During my time in Portland fufilling my work study grant with Browne Trading Company I, of course, enduldged in some nearby restaurants. I wanted to experience the freshest of fish I could so I seamlessly thought of sushi. When asking anyone around town what’s the best spot for sushi, no one paused or hesitated when they said, “Miyake.”
I walked down into a small space under a large hotel building that was dimly lit from a maze-like contemporary designed ceiling and wall. A few tables were scattered around a bar surrounding an open kitchen where 5 or 6 cooks displayed a show of the upmost professionalism and concentration.
Being a single diner, I sat at the bar closest to the kitchen show and had my notebook and point and shoot camera ready to document what I had mentally prepared myself as the best sushi dinner I’d eaten so far. I was not let down. The waitstaff were very friendly and took observation of my ‘nerd-like’ setup and cautiously asked a few questions.
The menu featured some of the best local and imported fish options in the form of sushi, sashimi and cooked preparations as one would expect at a Japanese restaurant. There was a special 5 or 7 course omakase chef’s tasting menu, which I chose the 5 course.
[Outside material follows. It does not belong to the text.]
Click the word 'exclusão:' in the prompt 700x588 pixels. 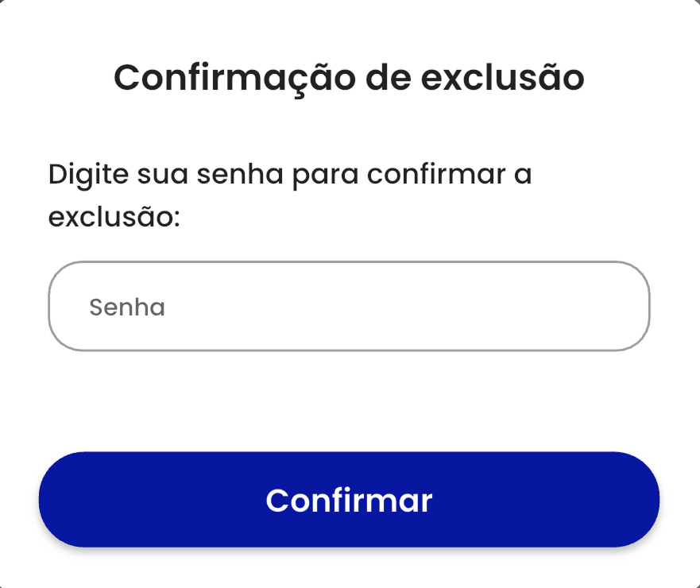tap(114, 216)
Memorable dishes included raw Maine Lobster sashimi tossed in a lemon oil, local grilled Octopus and watermelon radish salad, roasted Swordfish belly with cauliflower and miso puree, and a guinea hen roulade with a corncake all raised on Miyake Farm in Freeport, Maine.
Miyake was an amazing and ambient dining experience, to say the least, that gave me a whole new outlook on Japanese dining and a snobby impression to all mediocre sushi joints down the road.